Ethan passed through a nuclear mushroom cloud of cigarette smoke. A skull-and-pumpkin doorframe decoration welcomed them. Apartment parties were different than frat parties. The music wasn’t as loud and came from someone’s computer rather than a sound system. People seemed to have more genuine conversations, huddled in hallways and corners. The only thing the parties had in common was alcohol.

  Lorna scooped a cup of Halloween punch for her and Ethan. He figured it was probably jungle juice tinted orange.

  She raised her glass. “Chug on the count of three?”

  “Actually, I’m going to nurse this one.”

  “Suit yourself.” They clinked cups, and Ethan sipped his drink while Lorna’s disappeared.

  Ethan didn’t feel like getting drunk. Tonight, he promised to pace himself. All the times he’d drank, he’d gotten drunk. Really drunk. He wanted to try just getting buzzed. He didn’t have to be a loud mess every time he consumed liquor.

  They meandered into the dining room, where people talked around the table, yet nobody sat. June, whose ample cleavage was on display in a slutty Ragged Ann costume, chatted with a thin, kind of short guy who made up for his height with lush, wavy brown hair and thick eyebrows.

  “Hey guys,” Lorna said.

  “Hi Ethan! Twice in one week!” June said. “This is my friend Henry.”

  He and Ethan shook hands. That explains why we made a beeline for the dining room. Had all that shit not gone down with Greg so recently, perhaps Ethan would have been interested in being set up. But right now, looking for love was at the bottom of his list. He still hoped that he and Greg could patch things up. He didn’t know if he was being a fool, but he would let himself have this time to remain optimistic.

  The girls, of course, had to go to the bathroom, leaving him and Henry alone.

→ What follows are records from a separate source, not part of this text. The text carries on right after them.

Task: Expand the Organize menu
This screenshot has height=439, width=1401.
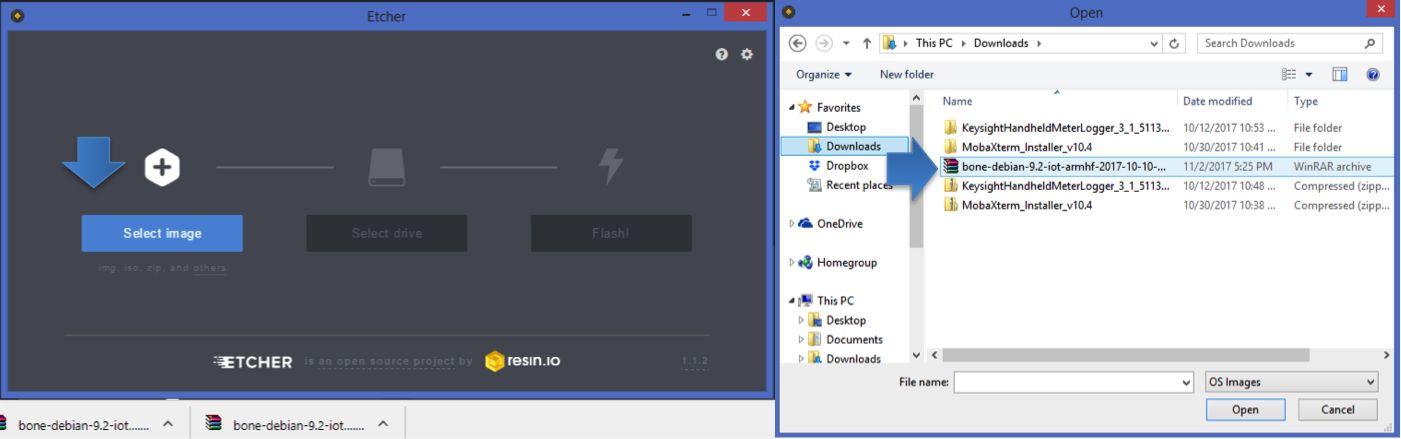Action: click(824, 75)
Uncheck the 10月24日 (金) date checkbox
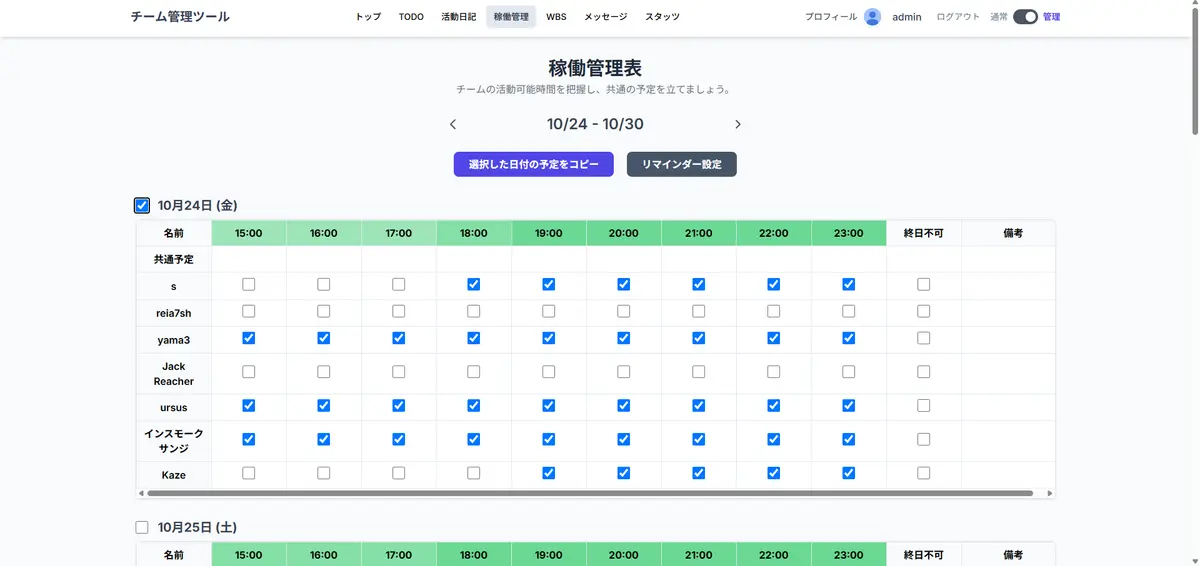1200x566 pixels. click(x=142, y=206)
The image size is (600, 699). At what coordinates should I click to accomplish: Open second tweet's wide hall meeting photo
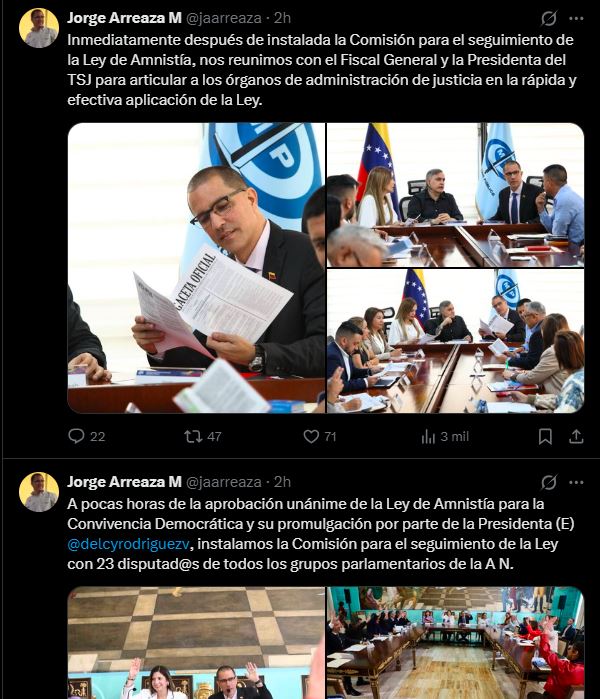[456, 643]
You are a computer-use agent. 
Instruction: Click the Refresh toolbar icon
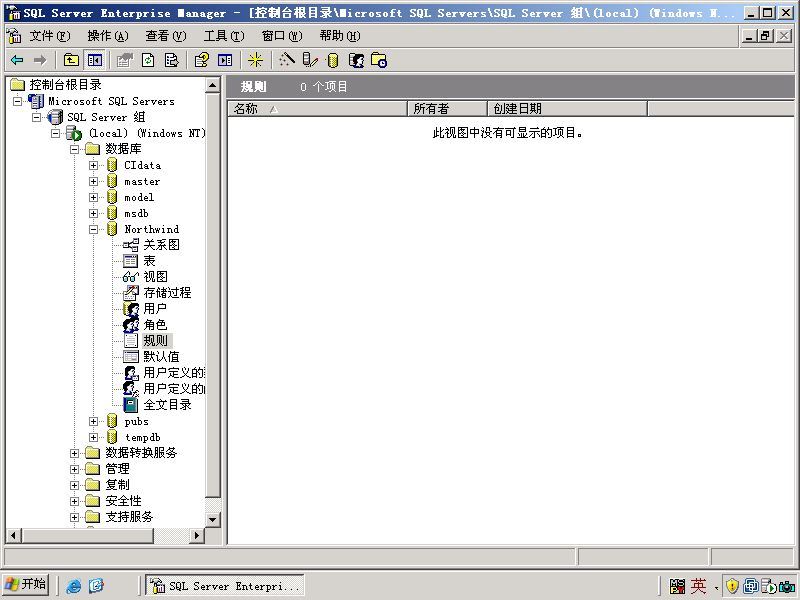[148, 60]
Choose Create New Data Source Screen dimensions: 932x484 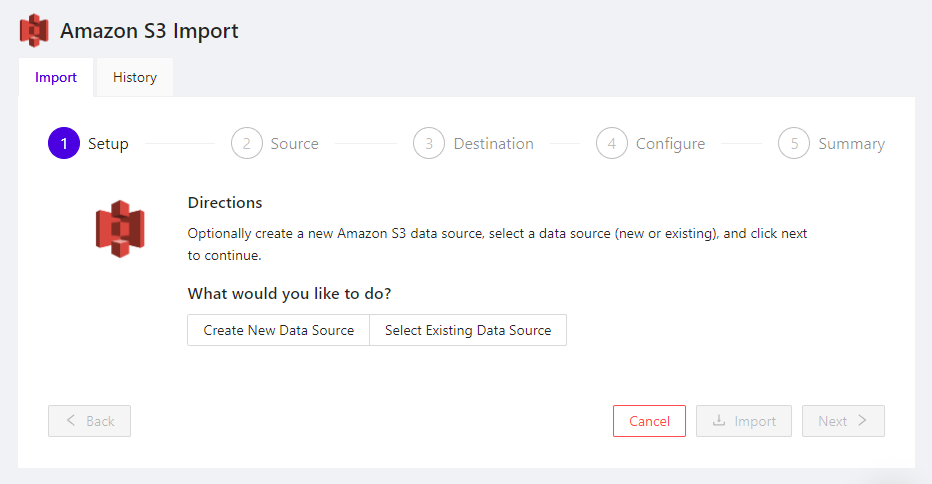[278, 330]
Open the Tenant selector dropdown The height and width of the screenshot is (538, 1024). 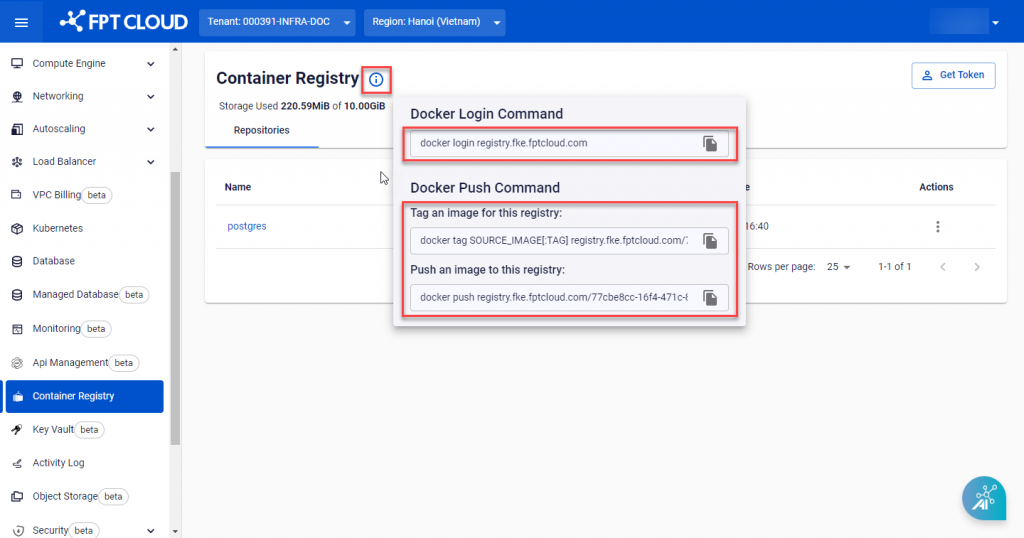(x=277, y=22)
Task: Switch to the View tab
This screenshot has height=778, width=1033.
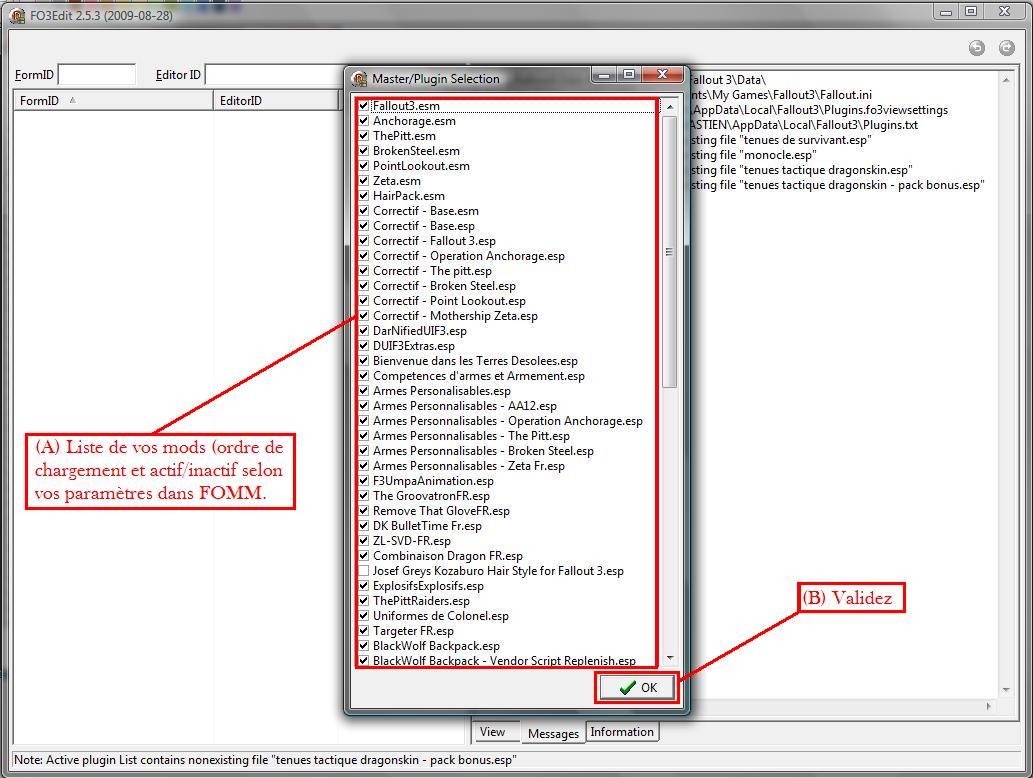Action: 492,732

Ethan wound up consuming drink one faster than he had hoped.

  “So where’s your costume?” Ethan asked.

  “I’m dressed up as a straight guy.”

  “Where’d you find the costume?”

  “My roommate’s closet.”

  Ethan laughed as he took another sip. Henry had a beautiful face, with high cheekbones and delicate skin. He belonged in fashion magazines, not in a grungy college apartment. They had a brief conversation about majors and where they were from and if Ethan knew his camp friend who was from Seattle. He didn’t.